When it comes to protecting patient information, data privacy and security compliance is becoming a critical regulatory issue for hospital board members. Now more than ever, health care executives — and those overseeing them — must be focused on preventing data breaches and responding promptly if they occur.
It is well-established in case law and by the Office of Inspector General that regulatory compliance is part of a board's fiduciary obligations. In its 2007 publication, "Corporate Responsibility and Health Care Quality: A Resource for Health Care Boards of Directors," the OIG reiterated that board members are obligated to exercise good faith to ensure that there is a reporting system in place, and that it is adequate to bring regulatory compliance information to the board's attention in a timely manner. While the board's fiduciary compliance focus largely has been on fraud and abuse regulations, it won't be long before trustee liability will be tested in the area of privacy and security of patient information.

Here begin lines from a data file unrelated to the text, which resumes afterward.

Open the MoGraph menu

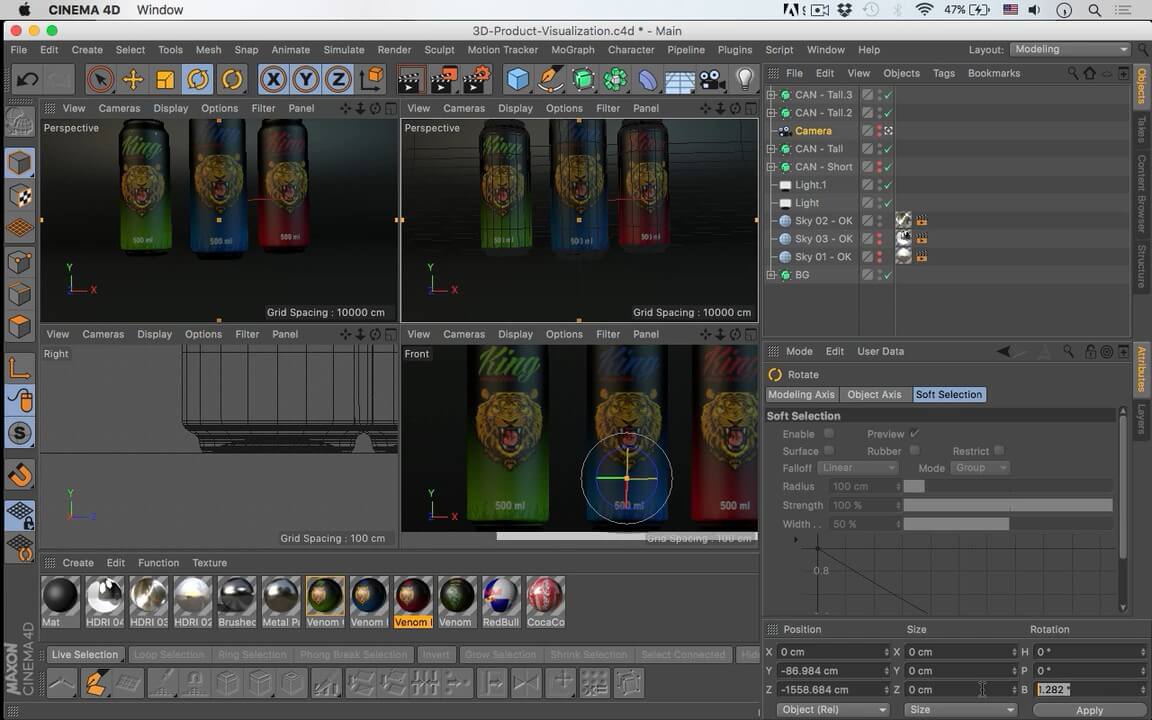(x=573, y=50)
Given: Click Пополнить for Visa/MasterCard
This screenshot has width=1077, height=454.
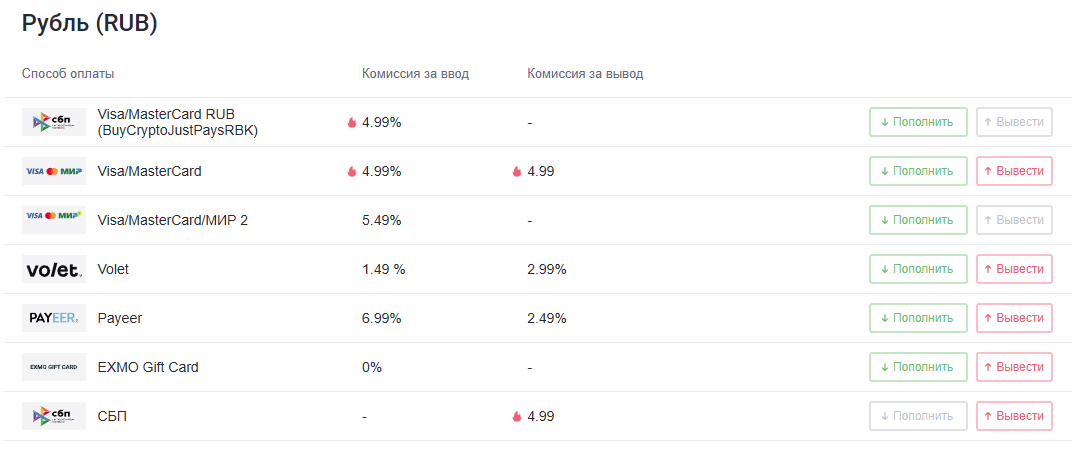Looking at the screenshot, I should (x=918, y=171).
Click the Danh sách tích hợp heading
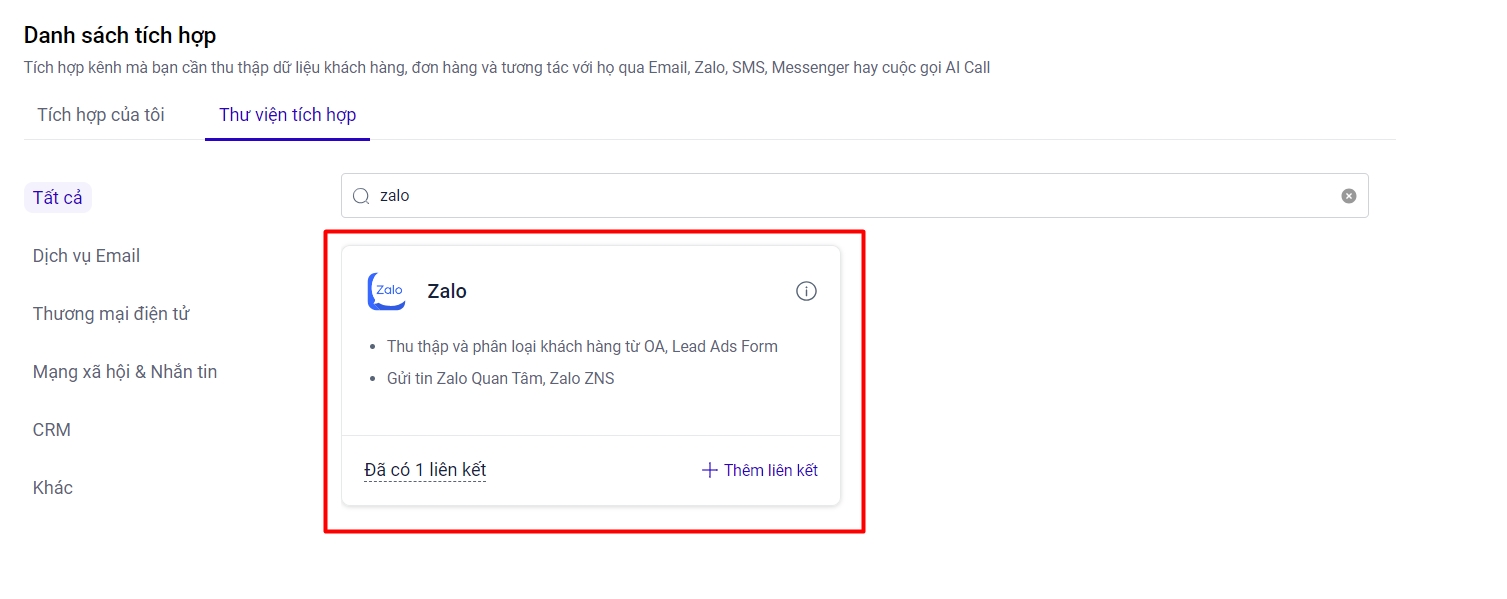The image size is (1507, 599). click(x=120, y=36)
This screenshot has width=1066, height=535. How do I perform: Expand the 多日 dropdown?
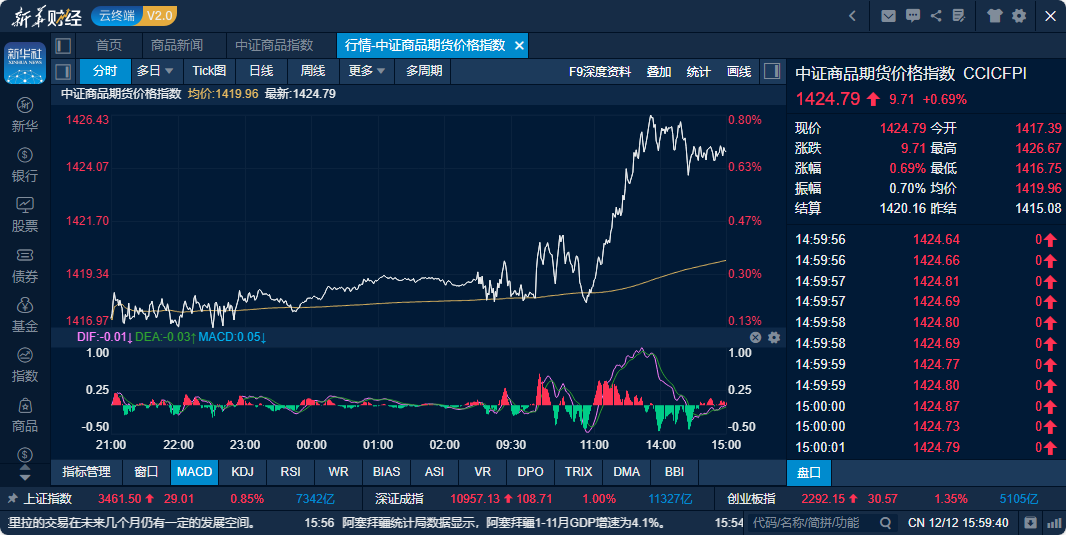(x=155, y=71)
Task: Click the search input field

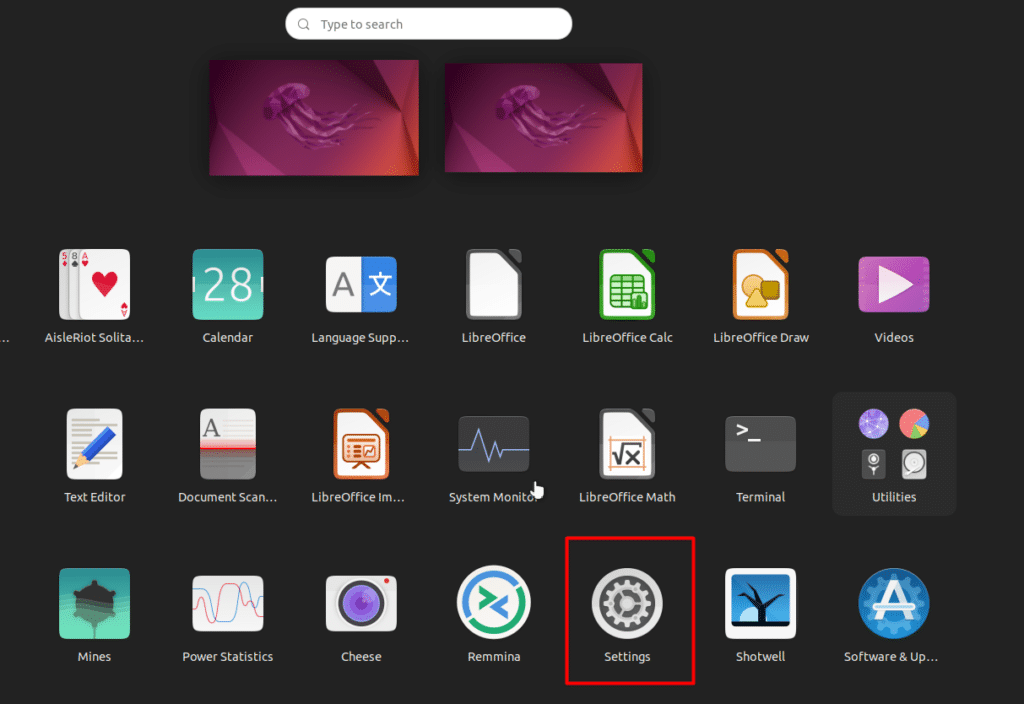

The recent HIPAA final Omnibus Rule underscores the need not only for data privacy and security compliance, but readiness to respond to privacy and security breaches. The long-awaited rule readdresses the breach notification requirements first enacted under the Health Information Technology for Economic and Clinical Health Act, and changes the game significantly by amending the definition of a data breach. A breach previously was defined as an inappropriate use or disclosure of protected health information involving significant risk of financial, reputational or other harm. The final rule (effective March 26, with compliance required by Sept. 23) states that an impermissible use or disclosure of PHI is presumed to be a breach, unless the covered entity can demonstrate a low probability that the PHI has been compromised.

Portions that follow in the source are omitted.